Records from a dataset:
[Start of section]

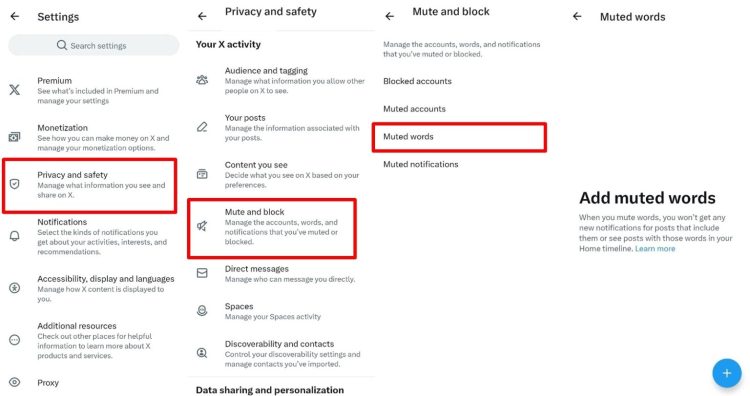Click the Search settings field
Screen dimensions: 750x396
[94, 45]
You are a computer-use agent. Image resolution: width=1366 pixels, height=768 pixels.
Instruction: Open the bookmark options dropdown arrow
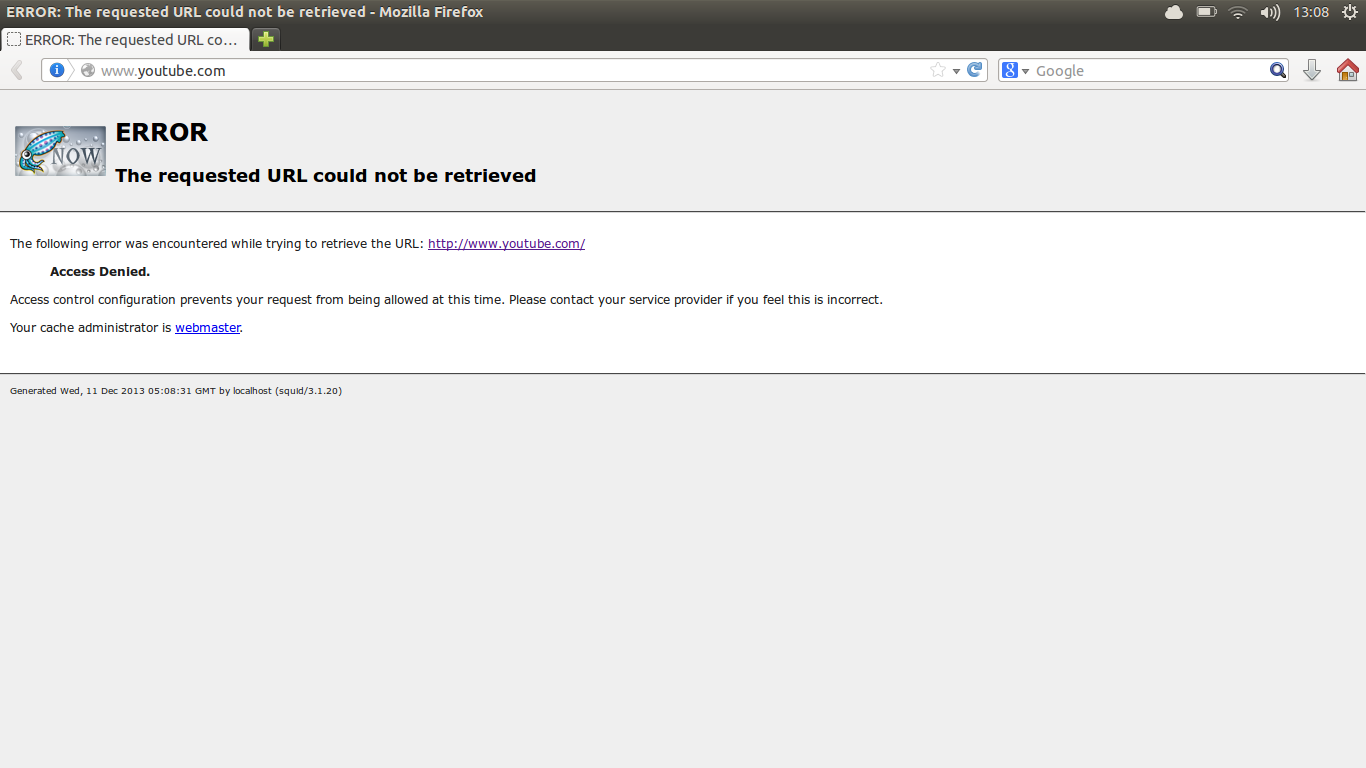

[End of section]

## AIM OF THE EXERCISE
Only the lines starting at the one that holds "You are a computer-use" and ending at the last line of the data belong in your answer. Please set them down exactly and omit the pictures.

## RESPONSE TO THE TASK
You are a computer-use agent. Image resolution: width=1366 pixels, height=768 pixels.
Instruction: Open the bookmark options dropdown arrow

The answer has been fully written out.